- What you have to do: Can you reproduce all of the records below with "WordPress" changed to "Joomla" at every occurrence and nothing else altered?

Pointing records for text and elements:
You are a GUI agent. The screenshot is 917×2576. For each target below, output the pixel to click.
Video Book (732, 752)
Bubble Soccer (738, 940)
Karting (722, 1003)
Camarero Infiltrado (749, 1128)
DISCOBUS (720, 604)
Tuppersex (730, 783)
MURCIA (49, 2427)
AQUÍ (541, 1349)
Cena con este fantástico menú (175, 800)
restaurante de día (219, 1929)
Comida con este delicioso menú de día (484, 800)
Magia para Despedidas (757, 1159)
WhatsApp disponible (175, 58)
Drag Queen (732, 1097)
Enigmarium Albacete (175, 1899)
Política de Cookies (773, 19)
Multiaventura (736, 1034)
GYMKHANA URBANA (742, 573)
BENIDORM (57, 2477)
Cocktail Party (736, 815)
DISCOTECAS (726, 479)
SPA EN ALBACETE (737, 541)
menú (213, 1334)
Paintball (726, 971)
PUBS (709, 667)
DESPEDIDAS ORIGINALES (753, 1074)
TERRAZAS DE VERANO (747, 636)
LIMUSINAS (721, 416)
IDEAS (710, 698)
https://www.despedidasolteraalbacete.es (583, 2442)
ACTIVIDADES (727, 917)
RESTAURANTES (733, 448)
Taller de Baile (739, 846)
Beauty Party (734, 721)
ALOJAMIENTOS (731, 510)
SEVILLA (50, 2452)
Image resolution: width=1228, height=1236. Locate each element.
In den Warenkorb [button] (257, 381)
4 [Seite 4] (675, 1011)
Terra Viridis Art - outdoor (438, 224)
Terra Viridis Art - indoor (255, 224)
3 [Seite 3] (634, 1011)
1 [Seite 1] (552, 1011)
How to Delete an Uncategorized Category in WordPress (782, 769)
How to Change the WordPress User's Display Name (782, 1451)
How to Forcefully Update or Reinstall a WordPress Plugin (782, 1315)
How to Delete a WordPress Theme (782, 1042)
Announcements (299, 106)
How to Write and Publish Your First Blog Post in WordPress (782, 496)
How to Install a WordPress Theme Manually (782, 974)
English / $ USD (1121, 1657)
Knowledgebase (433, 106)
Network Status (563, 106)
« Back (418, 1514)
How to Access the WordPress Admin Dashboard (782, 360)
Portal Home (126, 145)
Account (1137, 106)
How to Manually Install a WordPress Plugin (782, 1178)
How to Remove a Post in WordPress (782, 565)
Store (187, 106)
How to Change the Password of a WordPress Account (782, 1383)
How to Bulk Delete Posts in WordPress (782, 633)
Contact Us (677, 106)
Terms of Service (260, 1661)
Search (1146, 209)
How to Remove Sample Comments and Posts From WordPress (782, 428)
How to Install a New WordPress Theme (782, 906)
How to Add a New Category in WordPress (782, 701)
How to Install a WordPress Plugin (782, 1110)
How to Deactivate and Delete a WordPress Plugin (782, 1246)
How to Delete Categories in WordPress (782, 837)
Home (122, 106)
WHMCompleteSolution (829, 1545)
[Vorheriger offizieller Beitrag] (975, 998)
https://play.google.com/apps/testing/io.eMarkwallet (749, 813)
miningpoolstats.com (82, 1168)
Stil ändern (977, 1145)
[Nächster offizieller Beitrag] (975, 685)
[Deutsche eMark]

- Answer:
You are a GUI agent. The screenshot is 917×2576. For each target below, output the pixel to click.
Video Book (732, 752)
Bubble Soccer (738, 940)
Karting (722, 1003)
Camarero Infiltrado (749, 1128)
DISCOBUS (720, 604)
Tuppersex (730, 783)
MURCIA (49, 2427)
AQUÍ (541, 1349)
Cena con este fantástico menú (175, 800)
restaurante de día (219, 1929)
Comida con este delicioso menú de día (484, 800)
Magia para Despedidas (757, 1159)
WhatsApp disponible (175, 58)
Drag Queen (732, 1097)
Enigmarium Albacete (175, 1899)
Política de Cookies (773, 19)
Multiaventura (736, 1034)
GYMKHANA URBANA (742, 573)
BENIDORM (57, 2477)
Cocktail Party (736, 815)
DISCOTECAS (726, 479)
SPA EN ALBACETE (737, 541)
menú (213, 1334)
Paintball (726, 971)
PUBS (709, 667)
DESPEDIDAS ORIGINALES (753, 1074)
TERRAZAS DE VERANO (747, 636)
LIMUSINAS (721, 416)
IDEAS (710, 698)
https://www.despedidasolteraalbacete.es (583, 2442)
ACTIVIDADES (727, 917)
RESTAURANTES (733, 448)
Taller de Baile (739, 846)
Beauty Party (734, 721)
ALOJAMIENTOS (731, 510)
SEVILLA (50, 2452)
Image resolution: width=1228, height=1236. Locate each element.
In den Warenkorb [button] (257, 381)
4 [Seite 4] (675, 1011)
Terra Viridis Art - outdoor (438, 224)
Terra Viridis Art - indoor (255, 224)
3 [Seite 3] (634, 1011)
1 [Seite 1] (552, 1011)
How to Delete an Uncategorized Category in Joomla (782, 769)
How to Change the Joomla User's Display Name (782, 1451)
How to Forcefully Update or Reinstall a Joomla Plugin (782, 1315)
How to Delete a Joomla Theme (782, 1042)
Announcements (299, 106)
How to Write and Publish Your First Blog Post in Joomla (782, 496)
How to Install a Joomla Theme Manually (782, 974)
English / $ USD (1121, 1657)
Knowledgebase (433, 106)
Network Status (563, 106)
« Back (418, 1514)
How to Access the Joomla Admin Dashboard (782, 360)
Portal Home (126, 145)
Account (1137, 106)
How to Manually Install a Joomla Plugin (782, 1178)
How to Remove a Post in Joomla (782, 565)
Store (187, 106)
How to Change the Password of a Joomla Account (782, 1383)
How to Bulk Delete Posts in Joomla (782, 633)
Contact Us (677, 106)
Terms of Service (260, 1661)
Search (1146, 209)
How to Remove Sample Comments and Posts From Joomla (782, 428)
How to Install a New Joomla Theme (782, 906)
How to Add a New Category in Joomla (782, 701)
How to Install a Joomla Plugin (782, 1110)
How to Deactivate and Delete a Joomla Plugin (782, 1246)
How to Delete Categories in Joomla (782, 837)
Home (122, 106)
WHMCompleteSolution (829, 1545)
[Vorheriger offizieller Beitrag] (975, 998)
https://play.google.com/apps/testing/io.eMarkwallet (749, 813)
miningpoolstats.com (82, 1168)
Stil ändern (977, 1145)
[Nächster offizieller Beitrag] (975, 685)
[Deutsche eMark]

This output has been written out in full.